Work required:
All records must be restated word for word.

Given records:
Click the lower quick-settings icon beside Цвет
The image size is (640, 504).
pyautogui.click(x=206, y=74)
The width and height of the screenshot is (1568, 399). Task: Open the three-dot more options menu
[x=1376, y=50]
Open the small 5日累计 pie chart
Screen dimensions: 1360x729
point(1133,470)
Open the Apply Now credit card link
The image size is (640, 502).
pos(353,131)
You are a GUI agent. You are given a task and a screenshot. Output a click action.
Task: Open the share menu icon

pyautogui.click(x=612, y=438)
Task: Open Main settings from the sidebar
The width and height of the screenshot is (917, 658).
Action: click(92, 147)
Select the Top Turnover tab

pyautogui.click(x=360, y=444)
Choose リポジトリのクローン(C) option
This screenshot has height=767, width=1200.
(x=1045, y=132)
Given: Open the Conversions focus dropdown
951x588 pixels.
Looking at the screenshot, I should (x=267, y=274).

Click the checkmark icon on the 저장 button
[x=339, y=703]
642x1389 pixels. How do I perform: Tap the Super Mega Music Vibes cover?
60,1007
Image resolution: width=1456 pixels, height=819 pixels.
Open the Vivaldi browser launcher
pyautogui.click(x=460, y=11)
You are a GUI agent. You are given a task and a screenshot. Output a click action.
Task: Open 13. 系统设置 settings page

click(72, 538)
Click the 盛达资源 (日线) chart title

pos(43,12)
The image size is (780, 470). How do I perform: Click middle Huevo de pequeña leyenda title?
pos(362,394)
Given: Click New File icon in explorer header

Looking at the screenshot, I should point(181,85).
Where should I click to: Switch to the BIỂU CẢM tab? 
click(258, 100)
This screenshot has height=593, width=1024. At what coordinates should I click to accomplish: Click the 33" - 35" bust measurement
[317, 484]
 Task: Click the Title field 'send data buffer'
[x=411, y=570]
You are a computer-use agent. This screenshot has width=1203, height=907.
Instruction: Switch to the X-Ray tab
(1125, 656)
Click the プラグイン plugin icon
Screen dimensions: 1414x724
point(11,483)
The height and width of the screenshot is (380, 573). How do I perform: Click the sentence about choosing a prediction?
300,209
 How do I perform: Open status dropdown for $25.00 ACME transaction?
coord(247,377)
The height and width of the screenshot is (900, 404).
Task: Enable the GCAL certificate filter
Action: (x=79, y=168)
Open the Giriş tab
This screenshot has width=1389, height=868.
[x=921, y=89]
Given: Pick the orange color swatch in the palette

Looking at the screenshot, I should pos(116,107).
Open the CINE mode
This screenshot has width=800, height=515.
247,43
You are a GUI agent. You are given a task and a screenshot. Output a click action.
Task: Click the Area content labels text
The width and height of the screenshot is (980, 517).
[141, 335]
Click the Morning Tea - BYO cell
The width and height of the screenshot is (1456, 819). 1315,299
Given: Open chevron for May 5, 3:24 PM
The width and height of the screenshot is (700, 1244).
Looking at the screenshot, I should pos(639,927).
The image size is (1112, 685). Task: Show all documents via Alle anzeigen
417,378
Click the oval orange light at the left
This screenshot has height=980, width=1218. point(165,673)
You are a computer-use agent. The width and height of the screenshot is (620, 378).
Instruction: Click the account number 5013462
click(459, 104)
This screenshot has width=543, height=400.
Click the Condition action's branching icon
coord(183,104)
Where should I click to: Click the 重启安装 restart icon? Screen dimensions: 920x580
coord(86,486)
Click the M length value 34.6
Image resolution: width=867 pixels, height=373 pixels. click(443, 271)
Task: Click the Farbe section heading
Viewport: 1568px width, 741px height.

Answer to this task:
Click the lower quick-settings icon beside Цвет
The image size is (640, 504).
pyautogui.click(x=206, y=74)
The width and height of the screenshot is (1568, 399). Task: Open the three-dot more options menu
[x=1376, y=50]
Open the small 5日累计 pie chart
Screen dimensions: 1360x729
point(1133,470)
Open the Apply Now credit card link
The image size is (640, 502).
pos(353,131)
You are a GUI agent. You are given a task and a screenshot. Output a click action.
Task: Open the share menu icon

pyautogui.click(x=612, y=438)
Task: Open Main settings from the sidebar
The width and height of the screenshot is (917, 658).
Action: click(92, 147)
Select the Top Turnover tab

pyautogui.click(x=360, y=444)
Choose リポジトリのクローン(C) option
This screenshot has height=767, width=1200.
(x=1045, y=132)
Given: Open the Conversions focus dropdown
951x588 pixels.
Looking at the screenshot, I should (x=267, y=274).

Click the checkmark icon on the 저장 button
[x=339, y=703]
642x1389 pixels. How do I perform: Tap the Super Mega Music Vibes cover?
60,1007
Image resolution: width=1456 pixels, height=819 pixels.
Open the Vivaldi browser launcher
pyautogui.click(x=460, y=11)
You are a GUI agent. You are given a task and a screenshot. Output a click action.
Task: Open 13. 系统设置 settings page

click(72, 538)
Click the 盛达资源 (日线) chart title

pos(43,12)
The image size is (780, 470). How do I perform: Click middle Huevo de pequeña leyenda title?
pos(362,394)
Given: Click New File icon in explorer header

Looking at the screenshot, I should point(181,85).
Where should I click to: Switch to the BIỂU CẢM tab? 
click(258, 100)
This screenshot has height=593, width=1024. At what coordinates should I click to accomplish: Click the 33" - 35" bust measurement
[317, 484]
 Task: Click the Title field 'send data buffer'
[x=411, y=570]
You are a computer-use agent. This screenshot has width=1203, height=907.
Instruction: Switch to the X-Ray tab
(1125, 656)
Click the プラグイン plugin icon
Screen dimensions: 1414x724
point(11,483)
The height and width of the screenshot is (380, 573). How do I perform: Click the sentence about choosing a prediction?
300,209
 How do I perform: Open status dropdown for $25.00 ACME transaction?
coord(247,377)
The height and width of the screenshot is (900, 404).
Task: Enable the GCAL certificate filter
Action: (x=79, y=168)
Open the Giriş tab
This screenshot has width=1389, height=868.
[x=921, y=89]
Given: Pick the orange color swatch in the palette

Looking at the screenshot, I should pos(116,107).
Open the CINE mode
This screenshot has width=800, height=515.
247,43
You are a GUI agent. You are given a task and a screenshot. Output a click action.
Task: Click the Area content labels text
The width and height of the screenshot is (980, 517).
[141, 335]
Click the Morning Tea - BYO cell
The width and height of the screenshot is (1456, 819). 1315,299
Given: Open chevron for May 5, 3:24 PM
The width and height of the screenshot is (700, 1244).
Looking at the screenshot, I should pos(639,927).
The image size is (1112, 685). Task: Show all documents via Alle anzeigen
417,378
Click the oval orange light at the left
This screenshot has height=980, width=1218. point(165,673)
You are a computer-use agent. The width and height of the screenshot is (620, 378).
Instruction: Click the account number 5013462
click(459, 104)
This screenshot has width=543, height=400.
Click the Condition action's branching icon
coord(183,104)
Where should I click to: Click the 重启安装 restart icon? Screen dimensions: 920x580
coord(86,486)
Click the M length value 34.6
Image resolution: width=867 pixels, height=373 pixels. click(443, 271)
Task: Click the Farbe section heading
Viewport: 1568px width, 741px height.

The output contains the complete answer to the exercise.